====== Data to process ======

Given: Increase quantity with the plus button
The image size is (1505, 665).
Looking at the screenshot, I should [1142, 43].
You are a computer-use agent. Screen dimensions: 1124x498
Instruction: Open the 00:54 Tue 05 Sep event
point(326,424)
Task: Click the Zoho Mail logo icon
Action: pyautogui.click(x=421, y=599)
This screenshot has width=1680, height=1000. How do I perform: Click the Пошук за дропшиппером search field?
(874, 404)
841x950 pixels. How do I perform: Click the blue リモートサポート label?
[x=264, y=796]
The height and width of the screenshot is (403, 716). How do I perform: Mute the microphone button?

======

Task details :: From the first line of the records above down to the line containing "You are a computer-use", repeat each line exactly as written. Include both of those lines and add nothing.

Result ::
Given: Increase quantity with the plus button
The image size is (1505, 665).
Looking at the screenshot, I should [1142, 43].
You are a computer-use agent. Screen dimensions: 1124x498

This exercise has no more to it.